--- BEGIN Supplied passage ---

This returns the following, r1 giving the pass number for the first recursive member and r2 for the second:

r1 r2 x
1 1 hello
2 1 helloa
1 2 hellob
3 1 helloaa
1 3 hellobb
4 1 helloaaa
1 4 hellobbb
5 1 helloaaaa
1 5 hellobbbb
6 1 helloaaaaa
1 6 hellobbbbb

This is very useful for debugging and also for detecting how a CTE is processed and for controlling the number of passes for each recursive member. For instance:

with MyCTE(r1, r2, i, x)
as
(
select r1 = 1, r2 = 1, i = 0, x = convert(varchar(1000),'hello')
union all
select r1 = r1 + 1, r2 = r2, i = 1, convert(varchar(1000),x + 'a') from MyCTE
where i in (0,1) and R1 < 3
union all
select r1 = r1, r2 = r2 + 1, i = 2, convert(varchar(1000),x + 'b') from MyCTE
where i in (0,2) and R2 < 6
)
select r1, r2, x from MyCTE
order by len(x), x

Here I have terminated the first recursive member after two iterations and the second after five, giving:

1 1 hello
2 1 helloa
1 2 hellob
3 1 helloaa
1 3 hellobb
1 4 hellobbb
1 5 hellobbbb
1 6 hellobbbbb

Note that recursion continues until a pass produces no output – although the first recursive member terminates early recursion continues until both recursive members produce no output.

Recursion limit
In order to demonstrate the recursion limit, we start by producing a series of numbers in a CTE:

with MyCTE(i)
as
(
select i = 1
union all
select i = i + 1 from MyCTE where i < 100
)
select i
from MyCTE
order by i

This happily produces the numbers 1 to 100 (a tally table). However, try increasing the recursion limit as follows:

with MyCTE(i)
as
(
select i = 1
union all
select i = i + 1 from MyCTE where i < 1000
)
select i
from MyCTE
order by i

You will receive the following error:

"The statement terminated. The maximum recursion 100 has been exhausted before statement completion"

It sounds like there is a limit of 100 for recursion but luckily this is just the default limit. For development this is very useful; to save time and space consider setting it lower for first attempts.

The maximum number of recursions can be set via the maxrecursion option, up to a maximum of 32767 (wouldn't it be nice, though, if the error message suggested that the recursion limit should be increased?):

with MyCTE(i)
as
(
select i = 1
union all
select i = i + 1 from MyCTE where i < 1000
)
select i
from MyCTE
order by i
option (maxrecursion 1000)

--- END Supplied passage ---
--- BEGIN Information shown ---

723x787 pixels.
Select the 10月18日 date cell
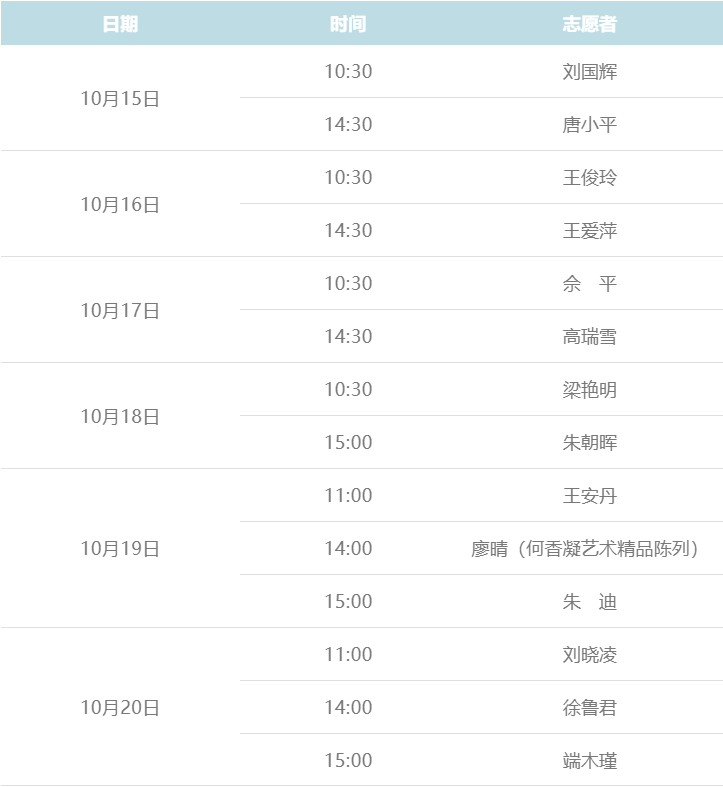tap(120, 416)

--- END Information shown ---

*What to work on:*
1 > In the recursive CTE passage, what is the highest value the maxrecursion option can be set to?
2 > Please list every column named in the column list of the CTE that the recursive CTE passage defines with four columns.
3 > From the recursive CTE passage, quote the text exactly, beginning at the words "Here I have" and stopping after "produce no output.".

*Solutions by task:*
1 > 32767

2 > r1, r2, i, x

3 >
Here I have terminated the first recursive member after two iterations and the second after five, giving:

1 1 hello
2 1 helloa
1 2 hellob
3 1 helloaa
1 3 hellobb
1 4 hellobbb
1 5 hellobbbb
1 6 hellobbbbb

Note that recursion continues until a pass produces no output – although the first recursive member terminates early recursion continues until both recursive members produce no output.